- Stored records:
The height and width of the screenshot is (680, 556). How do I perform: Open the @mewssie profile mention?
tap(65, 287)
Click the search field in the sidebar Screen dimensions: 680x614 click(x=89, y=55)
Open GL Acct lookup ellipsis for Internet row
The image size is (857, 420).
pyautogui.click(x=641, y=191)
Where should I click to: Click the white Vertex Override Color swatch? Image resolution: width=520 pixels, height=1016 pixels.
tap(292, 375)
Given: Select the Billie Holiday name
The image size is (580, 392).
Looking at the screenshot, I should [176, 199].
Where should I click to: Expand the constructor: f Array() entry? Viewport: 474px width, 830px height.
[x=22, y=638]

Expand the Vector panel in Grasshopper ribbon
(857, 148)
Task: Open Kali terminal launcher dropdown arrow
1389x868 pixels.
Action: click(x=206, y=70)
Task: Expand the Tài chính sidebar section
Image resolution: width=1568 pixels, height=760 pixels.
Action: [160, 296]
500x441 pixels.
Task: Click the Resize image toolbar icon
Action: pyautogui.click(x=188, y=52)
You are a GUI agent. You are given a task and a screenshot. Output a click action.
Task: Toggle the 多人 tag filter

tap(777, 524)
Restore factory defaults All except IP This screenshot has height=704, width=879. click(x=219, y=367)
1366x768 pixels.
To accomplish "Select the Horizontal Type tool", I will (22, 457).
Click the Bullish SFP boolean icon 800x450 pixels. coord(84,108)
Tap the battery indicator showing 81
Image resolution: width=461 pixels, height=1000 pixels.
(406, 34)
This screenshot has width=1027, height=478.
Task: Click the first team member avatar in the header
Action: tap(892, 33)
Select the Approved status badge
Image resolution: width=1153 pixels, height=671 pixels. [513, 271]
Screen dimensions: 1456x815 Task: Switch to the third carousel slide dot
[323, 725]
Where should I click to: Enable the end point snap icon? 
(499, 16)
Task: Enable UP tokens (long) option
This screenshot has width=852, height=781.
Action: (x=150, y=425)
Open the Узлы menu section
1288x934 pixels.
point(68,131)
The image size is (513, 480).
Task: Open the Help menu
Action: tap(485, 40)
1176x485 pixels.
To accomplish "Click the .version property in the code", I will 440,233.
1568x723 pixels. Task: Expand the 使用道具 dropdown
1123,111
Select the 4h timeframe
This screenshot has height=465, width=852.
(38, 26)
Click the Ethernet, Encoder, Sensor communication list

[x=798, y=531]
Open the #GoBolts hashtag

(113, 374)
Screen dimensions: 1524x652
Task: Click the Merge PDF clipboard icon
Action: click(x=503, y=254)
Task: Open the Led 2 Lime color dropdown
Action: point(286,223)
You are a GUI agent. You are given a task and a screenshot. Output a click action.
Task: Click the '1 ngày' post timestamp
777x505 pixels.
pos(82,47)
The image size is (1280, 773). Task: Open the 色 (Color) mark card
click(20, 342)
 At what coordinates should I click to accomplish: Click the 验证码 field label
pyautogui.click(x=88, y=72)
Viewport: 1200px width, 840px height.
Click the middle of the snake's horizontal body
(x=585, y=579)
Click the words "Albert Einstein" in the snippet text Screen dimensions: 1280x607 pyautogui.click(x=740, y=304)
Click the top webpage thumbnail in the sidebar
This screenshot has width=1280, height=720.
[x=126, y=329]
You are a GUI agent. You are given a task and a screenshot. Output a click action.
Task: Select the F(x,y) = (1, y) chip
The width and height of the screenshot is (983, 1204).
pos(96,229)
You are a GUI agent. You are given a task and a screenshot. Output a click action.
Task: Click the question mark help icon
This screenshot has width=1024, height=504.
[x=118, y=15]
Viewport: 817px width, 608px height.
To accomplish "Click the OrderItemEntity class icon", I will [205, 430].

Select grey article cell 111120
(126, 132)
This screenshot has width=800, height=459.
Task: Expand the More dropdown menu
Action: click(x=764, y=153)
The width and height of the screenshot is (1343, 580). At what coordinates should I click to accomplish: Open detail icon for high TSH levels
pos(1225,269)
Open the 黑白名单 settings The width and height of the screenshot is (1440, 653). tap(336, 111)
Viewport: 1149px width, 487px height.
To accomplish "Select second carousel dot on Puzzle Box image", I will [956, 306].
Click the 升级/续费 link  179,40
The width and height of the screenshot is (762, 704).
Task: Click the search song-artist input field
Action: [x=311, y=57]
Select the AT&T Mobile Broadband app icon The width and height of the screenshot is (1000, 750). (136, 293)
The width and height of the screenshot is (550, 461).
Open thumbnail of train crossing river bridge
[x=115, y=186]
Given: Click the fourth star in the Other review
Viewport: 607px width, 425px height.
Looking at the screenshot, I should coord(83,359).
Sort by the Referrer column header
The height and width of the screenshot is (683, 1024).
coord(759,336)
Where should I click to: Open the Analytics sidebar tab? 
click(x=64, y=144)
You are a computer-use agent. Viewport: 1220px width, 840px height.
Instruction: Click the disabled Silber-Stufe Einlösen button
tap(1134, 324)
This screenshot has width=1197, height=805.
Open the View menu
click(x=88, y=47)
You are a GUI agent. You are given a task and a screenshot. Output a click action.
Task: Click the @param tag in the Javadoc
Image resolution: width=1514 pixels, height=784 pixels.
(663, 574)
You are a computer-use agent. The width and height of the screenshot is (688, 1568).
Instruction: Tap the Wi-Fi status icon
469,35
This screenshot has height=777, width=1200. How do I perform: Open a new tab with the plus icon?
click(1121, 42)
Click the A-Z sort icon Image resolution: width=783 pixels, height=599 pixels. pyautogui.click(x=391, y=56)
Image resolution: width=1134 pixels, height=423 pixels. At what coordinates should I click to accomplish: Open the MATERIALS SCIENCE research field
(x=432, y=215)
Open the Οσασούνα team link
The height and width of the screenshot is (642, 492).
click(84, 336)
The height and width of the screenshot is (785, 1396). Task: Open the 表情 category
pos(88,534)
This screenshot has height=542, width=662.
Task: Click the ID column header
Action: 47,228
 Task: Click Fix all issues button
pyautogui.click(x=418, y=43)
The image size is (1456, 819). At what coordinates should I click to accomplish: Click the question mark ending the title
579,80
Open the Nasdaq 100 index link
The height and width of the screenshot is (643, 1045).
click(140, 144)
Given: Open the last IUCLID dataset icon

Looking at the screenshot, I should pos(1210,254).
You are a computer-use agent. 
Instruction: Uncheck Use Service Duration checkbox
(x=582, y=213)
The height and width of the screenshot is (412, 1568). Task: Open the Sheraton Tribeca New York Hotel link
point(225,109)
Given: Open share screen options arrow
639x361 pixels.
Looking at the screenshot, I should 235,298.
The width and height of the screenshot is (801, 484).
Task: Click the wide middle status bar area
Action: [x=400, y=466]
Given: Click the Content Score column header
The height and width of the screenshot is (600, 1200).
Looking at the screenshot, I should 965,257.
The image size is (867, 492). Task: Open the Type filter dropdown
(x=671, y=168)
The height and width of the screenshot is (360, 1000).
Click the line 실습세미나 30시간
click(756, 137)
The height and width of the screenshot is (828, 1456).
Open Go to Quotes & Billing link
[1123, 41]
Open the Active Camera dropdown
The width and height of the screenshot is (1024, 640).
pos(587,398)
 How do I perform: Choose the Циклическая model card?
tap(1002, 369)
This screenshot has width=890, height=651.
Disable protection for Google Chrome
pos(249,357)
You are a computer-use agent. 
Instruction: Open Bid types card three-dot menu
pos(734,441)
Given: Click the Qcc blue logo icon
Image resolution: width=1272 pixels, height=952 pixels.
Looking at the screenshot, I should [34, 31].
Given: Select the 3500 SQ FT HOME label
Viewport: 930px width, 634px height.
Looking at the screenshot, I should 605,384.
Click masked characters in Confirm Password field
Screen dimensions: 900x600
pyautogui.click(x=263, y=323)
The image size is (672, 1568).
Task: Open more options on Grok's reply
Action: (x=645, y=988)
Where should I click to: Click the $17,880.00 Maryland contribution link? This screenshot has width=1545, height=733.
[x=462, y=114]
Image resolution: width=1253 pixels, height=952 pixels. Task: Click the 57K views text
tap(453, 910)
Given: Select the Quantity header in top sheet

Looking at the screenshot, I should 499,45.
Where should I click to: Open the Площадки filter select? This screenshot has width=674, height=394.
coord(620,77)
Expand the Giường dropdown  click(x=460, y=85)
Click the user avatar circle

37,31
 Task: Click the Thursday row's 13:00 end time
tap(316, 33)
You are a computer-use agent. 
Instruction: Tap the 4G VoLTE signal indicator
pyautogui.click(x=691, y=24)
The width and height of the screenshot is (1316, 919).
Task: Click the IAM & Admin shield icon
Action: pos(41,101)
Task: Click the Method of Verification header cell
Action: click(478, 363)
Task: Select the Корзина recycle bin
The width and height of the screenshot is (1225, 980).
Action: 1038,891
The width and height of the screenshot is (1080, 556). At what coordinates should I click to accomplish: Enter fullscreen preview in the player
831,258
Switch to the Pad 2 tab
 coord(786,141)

- What you need to do:
Lines from the one containing "Given: Select the Quantity" through the final line of the entries are the only ones to print, and each must match exactly.

- Response to the task:
Given: Select the Quantity header in top sheet

Looking at the screenshot, I should 499,45.
Where should I click to: Open the Площадки filter select? This screenshot has width=674, height=394.
coord(620,77)
Expand the Giường dropdown  click(x=460, y=85)
Click the user avatar circle

37,31
 Task: Click the Thursday row's 13:00 end time
tap(316, 33)
You are a computer-use agent. 
Instruction: Tap the 4G VoLTE signal indicator
pyautogui.click(x=691, y=24)
The width and height of the screenshot is (1316, 919).
Task: Click the IAM & Admin shield icon
Action: pos(41,101)
Task: Click the Method of Verification header cell
Action: click(478, 363)
Task: Select the Корзина recycle bin
The width and height of the screenshot is (1225, 980).
Action: 1038,891
The width and height of the screenshot is (1080, 556). At what coordinates should I click to accomplish: Enter fullscreen preview in the player
831,258
Switch to the Pad 2 tab
 coord(786,141)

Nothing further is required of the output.